De la boîte de Pétri à la métagénomique ciblée

Cependant, aucun texte ne précise quelle méthode de contrôle privilégier pour honorer l’ensemble de ces obligations légales et commerciales de détection et de dénombrement de tous ces micro-organismes. «  S’il paraît évident que nous avons besoin d’outils de validation de la qualité et de la sécurité alimentaire, nous ne disposons pourtant pas, à ce jour, de méthode analytique performante de caractérisation globale des flores microbiennes dans la chaîne alimentaire, rappelle Georges Daube. Il existe de longue date des méthodes tout à fait performantes pour détecter la présence de germes, notamment les pathogènes dans un produit donné, mais aucune méthode dans le cas où il s’agirait par exemple de vérifier que toutes les espèces de germes sont présentes dans un produit en quantité inférieure à celle visée.» Plus concrètement, cela veut dire que les méthodes traditionnelles d’analyse ne s’avèrent utiles que lorsqu’il s’agit de détecter dans l’aliment la présence ou l’absence d’un micro-organisme précis (Salmonella, Listeria, etc.). Or, pour le professeur Daube, « on ne devrait pas se borner à dire que certainess bactéries sont ou non présentes dans un aliment. Nous devrions pouvoir aller jusqu’à dire quelles sont précisément toutes les bactéries présentes, et de manière plus générale, parvenir à connaître tous les composants biologiques de l’aliment: bactéries certes, mais aussi levures, moisissures, virus, protozoaires, etc. Au-delà, pour chaque bactérie identifiée, Escherichia coli par exemple, pouvoir déterminer s’il s’agit d’un Escherichia coli banal ou pathogène. Déterminer aussi si cette bactérie est résistante aux antibiotiques, etc.
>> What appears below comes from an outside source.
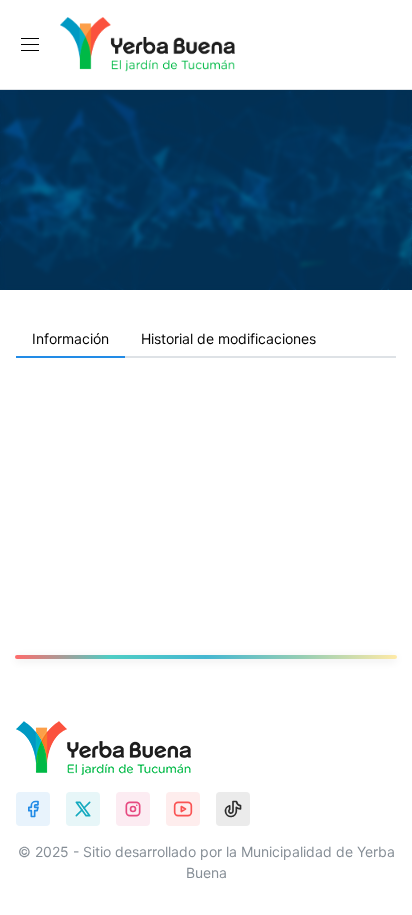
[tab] (70, 340)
Autant d’informations pertinentes pour l’industrie agro-alimentaire, notamment lorsqu’il s’agit de se livrer à un comptage de ces micro-organismes ».

Pour l’heure donc, nous ne disposons d’aucune méthode suffisamment sensible pour identifier et caractériser précisément, en laboratoire, les bactéries d’un aliment. Ni pour cerner l’importance de sa population, c’est-à-dire pour en compter les specimens, dans le but de savoir si ceux-ci sont numériquement au-dessus ou en-dessous de la dose maximale acceptable.

Jusqu’à présent, ce problème a été contourné en ayant recours au fameux bouillon de culture, c’est-à-dire à un liquide nutritionnel favorable au développement du micro-organisme étudié. La bactérie, placée dans ce liquide et s’y multipliant, c’est-à-dire y incubant, y deviendra du même coup plus facilement détectable. Un exemple: prenez de la viande hachée, placez-la dans un milieu liquide, faites incuber, et placez le contenu dans un second milieu de culture dit ‘sélectif’ parce qu’il tuera toutes les bactéries qui ne sont pas celles recherchées. Placez alors le bouillon restant, dont on ignore encore ce qu’il contient, dans une boîte de Pétri et attendez de voir si une colonie du micro-organisme recherché y apparaît. D’autres méthodes, dites génétiques ou immunologiques, permettent de révéler, en quelques heures à peine, la présence d’un organisme donné dans un aliment… mais toujours sans que l’on puisse dénombrer précisément cet organisme, ni le reste de la flore microbienne. « Les méthodes de dénombrement ne sont, quant à elles, disponibles que pour quelques flores, c’est-à-dire quelques ensembles plus ou moins définis de micro-organismes, précise Georges Daube. Elles ne s’appliquent pas à n’importe quelle bactérie, et ces méthodes sont par ailleurs fastidieuses: il faut en passer à nouveau par les boîtes de Pétri, et compter les colonies (s’il en pousse 50, c’est que votre échantillon de viande dilué au dixième contenait 500 bactéries par gramme), sans savoir quels micro-organismes s’y sont développés. On perçoit donc très rapidement les limites de cette méthodologie. »

(1) On distingue ainsi entre trois catégories de produits, au moment où ceux-ci sont sur le point de rentrer sur le marché par le biais des entreprises de grande distribution: les produits stérilisés (zéro micro-organisme par produit), les produits pasteurisés (produits traités thermiquement, pas stériles mais contenant des quantités de germes résistant au chauffage oscillant souvent entre 100 et 1 000 germes/gr), et les produits crus (c’est-à-dire des produits qui, au sortir de l’usine, contiennent déjà quelque 10 000 à 100 000 germes/gr).